When I learned how to study the work of the prolific medieval commentator Rashi from the wonderfully prolific Nechama Leibowitz, of blessed memory, in her tiny Jerusalem living room, she would always ask, “What’s Rashi’s question?” (or, more colorfully, as she was quite colorful: “What’s bugging Rashi?”). She was asking us to play an ancient Jewish version of Jeopardy. Rashi had provided his answers, but unless we understood the questions that inspired them it was “game over.”
While I, like Rabbi Stern, disagree with the Syrian community’s fundamentalist approaches to Jewish life detailed in the Zev Chafets article, I do not have the type of “SY”-envy he describes. As Stevie Wonder sings in “As,” “So make sure when you say you’re in it, but not of it, you’re not helpin’ to make this Earth a place sometimes called hell.” Being “in” the world to make millions, but only being “of” the tiny little slice of it you want to preserve is a luxurious fiction we neither can afford in these precarious times, nor is it a vision of what I believe Judaism exists to do in the universe.
That said, the Syrian Jewish community Chafets profiles has identified the question to which their way of life is an answer: How do we perpetuate Syrian Jewish life? It is clear, and it perpetually animates and informs their choices.

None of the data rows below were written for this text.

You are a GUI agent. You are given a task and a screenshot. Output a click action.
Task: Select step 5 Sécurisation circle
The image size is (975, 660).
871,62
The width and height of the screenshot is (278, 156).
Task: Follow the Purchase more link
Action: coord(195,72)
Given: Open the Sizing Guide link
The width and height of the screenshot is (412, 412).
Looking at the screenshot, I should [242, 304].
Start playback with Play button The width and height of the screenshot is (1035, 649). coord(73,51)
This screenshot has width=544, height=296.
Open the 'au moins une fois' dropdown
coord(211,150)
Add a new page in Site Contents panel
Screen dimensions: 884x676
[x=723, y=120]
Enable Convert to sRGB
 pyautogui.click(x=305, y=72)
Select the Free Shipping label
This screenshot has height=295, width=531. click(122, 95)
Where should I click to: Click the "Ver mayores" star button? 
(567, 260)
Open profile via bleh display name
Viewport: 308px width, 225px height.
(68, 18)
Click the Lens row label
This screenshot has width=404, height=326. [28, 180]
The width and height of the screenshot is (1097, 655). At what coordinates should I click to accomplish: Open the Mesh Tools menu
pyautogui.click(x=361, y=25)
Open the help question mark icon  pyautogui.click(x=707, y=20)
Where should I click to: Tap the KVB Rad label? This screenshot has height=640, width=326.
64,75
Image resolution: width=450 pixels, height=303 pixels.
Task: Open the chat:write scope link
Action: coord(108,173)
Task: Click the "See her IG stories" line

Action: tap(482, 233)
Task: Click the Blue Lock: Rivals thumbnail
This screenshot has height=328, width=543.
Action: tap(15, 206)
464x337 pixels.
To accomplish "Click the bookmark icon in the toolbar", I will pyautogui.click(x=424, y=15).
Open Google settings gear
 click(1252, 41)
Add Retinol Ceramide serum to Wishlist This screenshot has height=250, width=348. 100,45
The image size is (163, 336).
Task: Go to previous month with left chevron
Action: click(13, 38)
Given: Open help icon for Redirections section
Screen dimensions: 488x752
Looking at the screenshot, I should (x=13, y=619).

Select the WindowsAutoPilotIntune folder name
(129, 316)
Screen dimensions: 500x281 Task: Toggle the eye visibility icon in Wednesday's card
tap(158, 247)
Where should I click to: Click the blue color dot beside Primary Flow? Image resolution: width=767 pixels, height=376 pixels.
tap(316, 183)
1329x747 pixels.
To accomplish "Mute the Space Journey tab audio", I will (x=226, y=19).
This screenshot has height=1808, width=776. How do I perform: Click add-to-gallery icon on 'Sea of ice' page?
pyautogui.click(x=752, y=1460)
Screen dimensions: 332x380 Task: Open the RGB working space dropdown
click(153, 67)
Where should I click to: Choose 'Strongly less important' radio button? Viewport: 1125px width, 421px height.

When Adam Bronfman convened the “Why Be Jewish?” conference this past summer under the auspices of The Samuel Bronfman Foundation, Rabbi Stern took a lot of what I felt was undue flack as the conference coordinator. Far too many people, in my opinion, thought the question shouldn’t even be asked, perhaps because many already believe they know the answer, or that people already should. But the fact of the matter is, this is THE animating question for entire generations of Jews today, not because of the critical failings of any one institution, issue, or approach, but because we are in the midst of an intense period of transition in Jewish existence–one on a par with the transition from Temple to Rabbinic Judaism. That this is a question is a good sign, because a serious question is a sign of and a bridge to life. The very act of asking is itself a Jewish act, its presence our treasured way of saying, “Game on!”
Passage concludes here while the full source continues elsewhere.